Scientists from the Brno University of Technology in the Czech Republic have used 3D printing to develop a functional model of a human lung. The researchers say the 3D printed lung could be used to simulate the effect of inhaled drugs for respiratory conditions.
The medical uses for 3D printing are many and varied. Additive technologies have been used to create surgical tools, implants, and even 3D printed synthetic human organs (using special 3D bioprinting equipment). Those 3D bioprinted organs are providing a great deal of promise for the pharmaceutical industry, as they can be used to test the effect of certain drugs on the human body without having to resort to dangerous human testing. But while having a synthetic 3D printed liver to pump drugs into is very useful, it’s also very expensive. Bioprinting is a cutting-edge technology, and prices for its equipment and services reflect that.
Fortunately for the pharmaceutical research world, 3D printing in cheap plastic materials can sometimes be just as beneficial as 3D bioprinting a human organ made up of real human stem cells. This is because some testing is more concerned with tracking the physical dispersement of a drug throughout the human body than monitoring its specific physiological effects. A research group from the Brno University of Technology, for example, has used 3D printing to create a functional 3D printed model of a human lung. Could you transplant it into a human subject? Certainly not, but the plastic model can accurately demonstrate how an inhaled drug moves about the respiratory system, showing the researchers if their developing drug is reaching the right areas.

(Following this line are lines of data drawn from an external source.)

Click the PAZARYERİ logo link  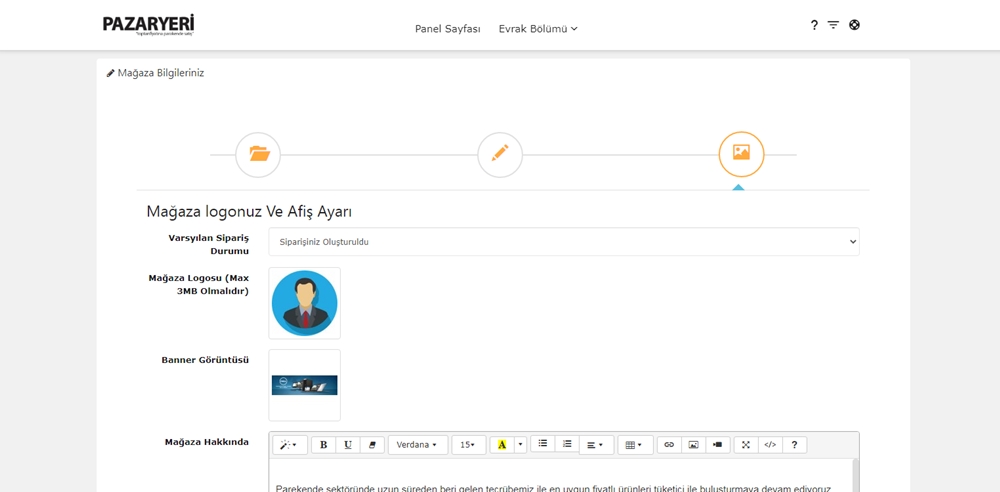coord(148,25)
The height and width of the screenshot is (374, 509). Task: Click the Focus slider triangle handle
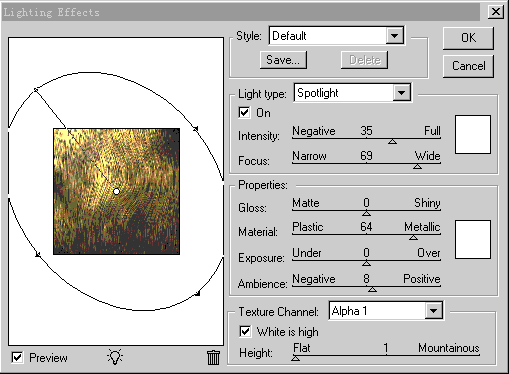coord(417,166)
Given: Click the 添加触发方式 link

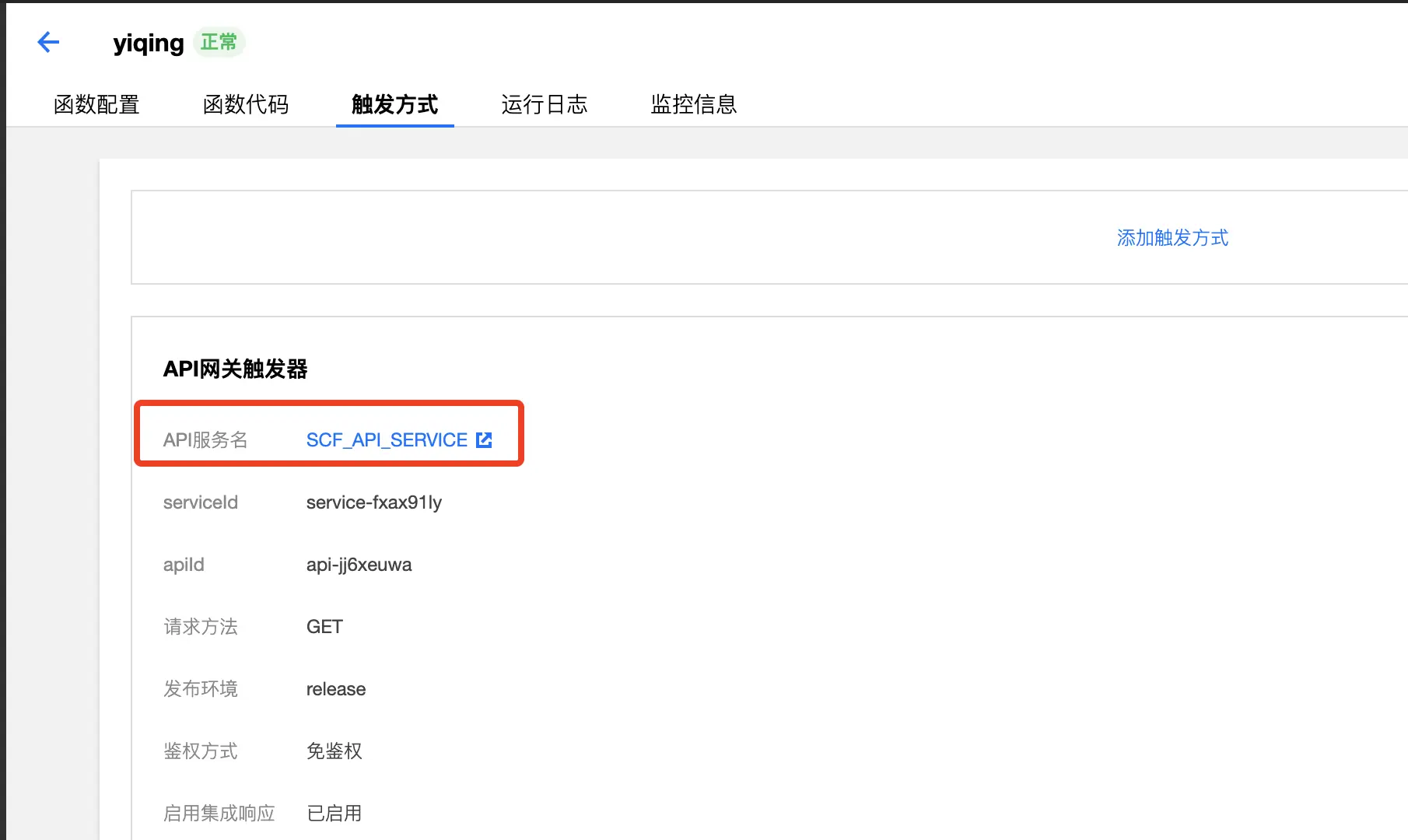Looking at the screenshot, I should coord(1172,238).
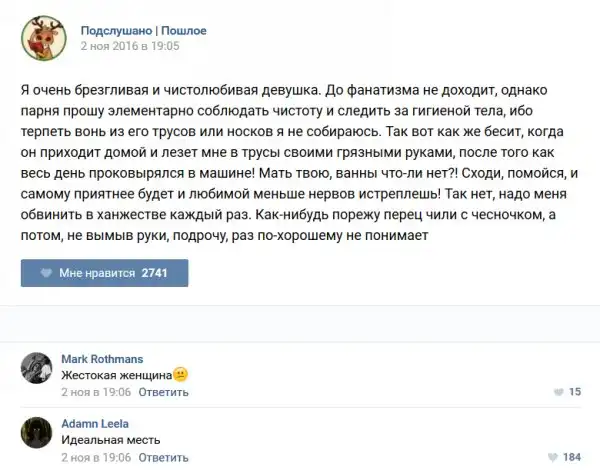Open Mark Rothmans' profile avatar
This screenshot has width=600, height=470.
click(x=37, y=368)
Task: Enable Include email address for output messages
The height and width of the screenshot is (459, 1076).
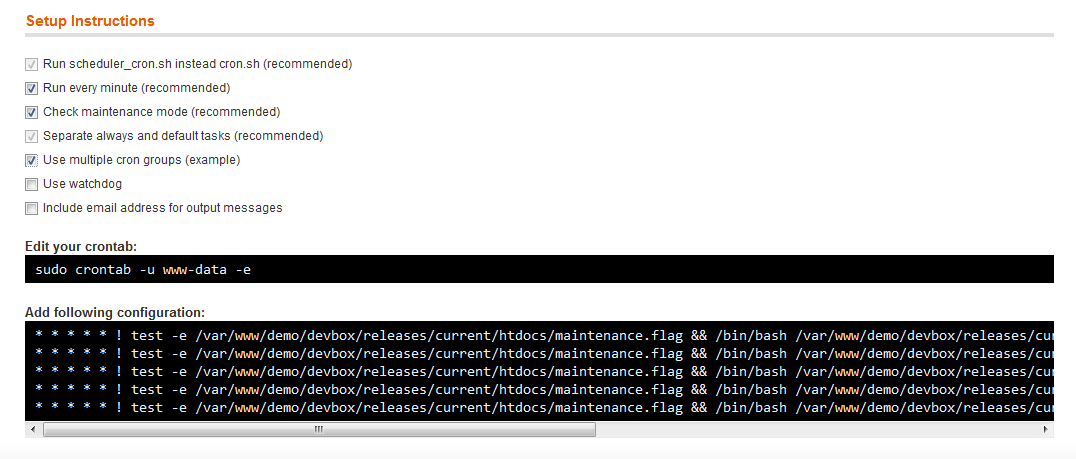Action: 32,208
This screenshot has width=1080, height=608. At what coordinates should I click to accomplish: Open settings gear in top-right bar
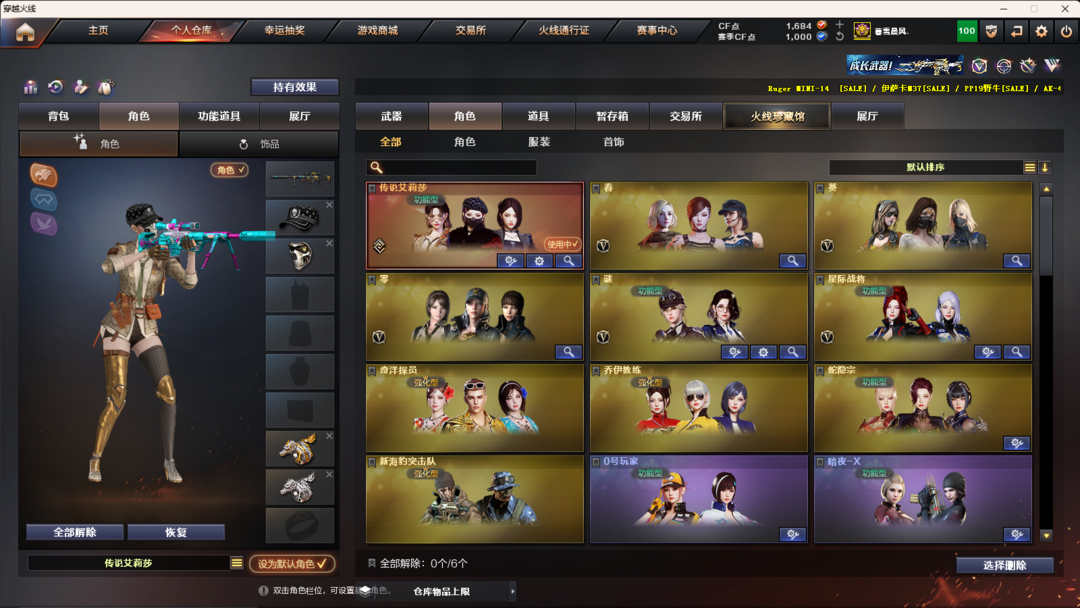point(1041,31)
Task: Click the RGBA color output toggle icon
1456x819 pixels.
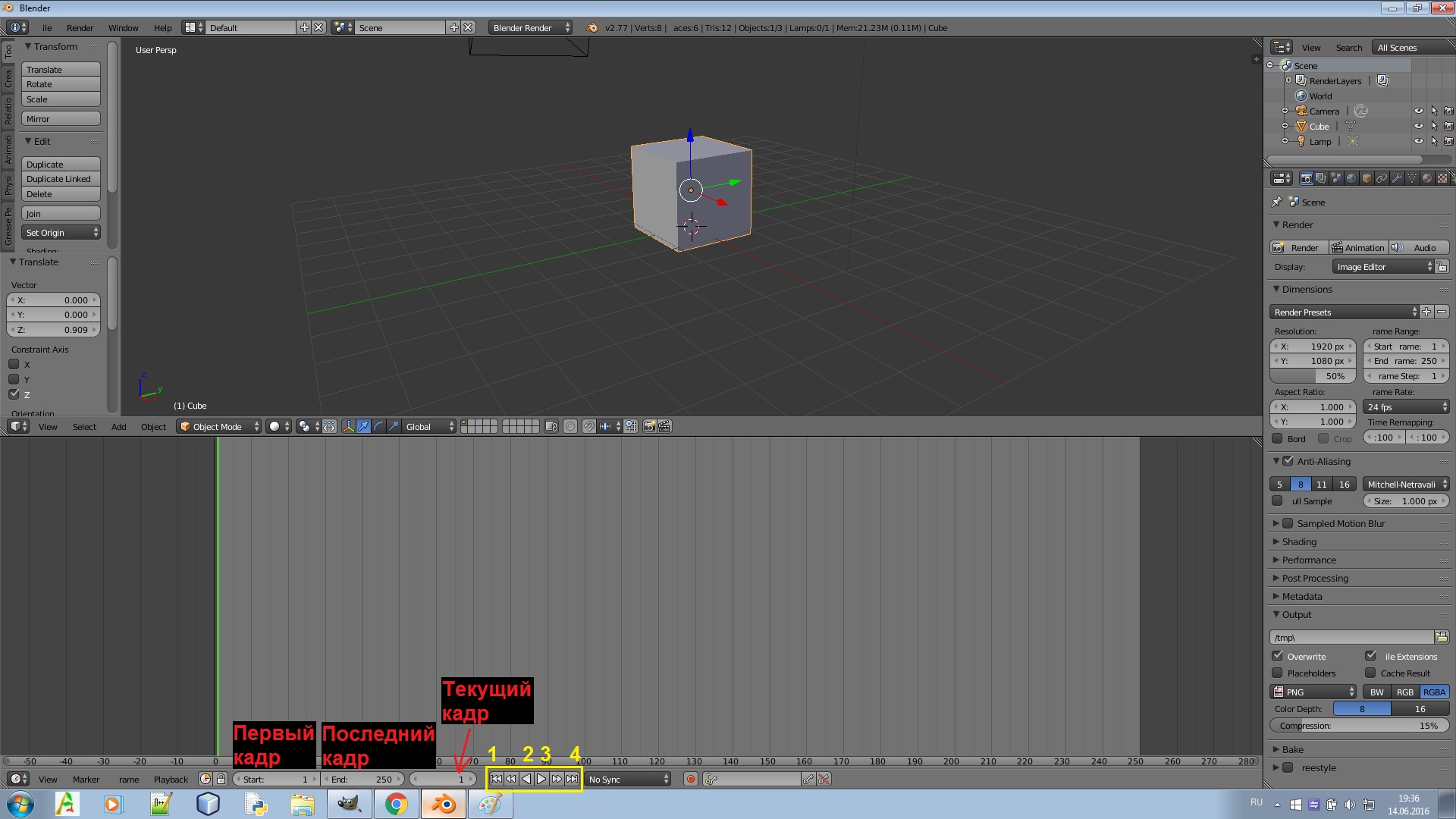Action: click(1434, 691)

In actual fact, the Brno team is so confident in its 3D printed lung, it believes the medical model could become the European standard for testing of this sort, and has applied for three individual patents in relation to it. Using the 3D printed organ model, researchers from around the world could potentially test certain aspects of treatments for respiratory problems. They would not be able to ascertain whether a drug might cause a patient a headache, but they would be able to tell if a drug could successfully permeate the right areas of the body. “This model will show whether an inhaled drug will settle in the concrete areas where we need it to,” said Miroslav Jicha, head of the research team.
The 3D printed lung model developed by Jicha and his team can, according to the researchers, also be used for other uses besides developing inhaled drugs. Since it functions just like the human respiratory system, the model can also be used simulate respiratory conditions such as asthma, an inflammatory disease that affects the airways of the lungs that currently has no cure. By replicating the physical triggers of asthma on the 3D printed lung, researchers can devise treatment methods with more precision, and can even tweak the model to replicate the respiratory system of an individual patient in order to create a tailored treatment plan. The 3D printed medical device could also be used to train medical students about the respiratory system in a more interactive manner.
With so many potential uses for the 3D printed lung model, the medical device could prove a breath of fresh air for the medical research community.